* _PROBLEM TO SOLVE_:
Having located "Screen dimensions: 314x300", write out its line and the remaining lines of the material exactly, the last one included, but not the pictures.

---+---

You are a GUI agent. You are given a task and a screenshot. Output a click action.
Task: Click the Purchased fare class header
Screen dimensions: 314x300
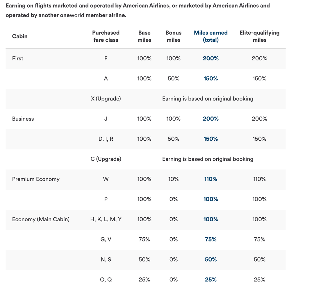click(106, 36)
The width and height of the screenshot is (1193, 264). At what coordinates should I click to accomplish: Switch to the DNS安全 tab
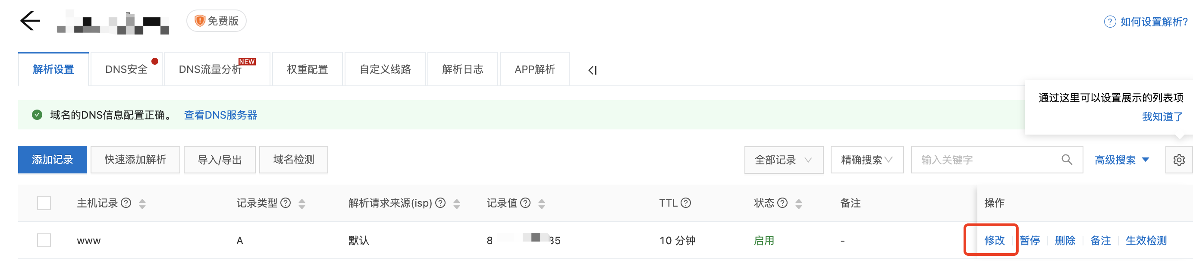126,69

---+---

* _OUTPUT FOR THIS TASK_:
Screen dimensions: 314x300
click(106, 36)
The width and height of the screenshot is (1193, 264). At what coordinates should I click to accomplish: Switch to the DNS安全 tab
126,69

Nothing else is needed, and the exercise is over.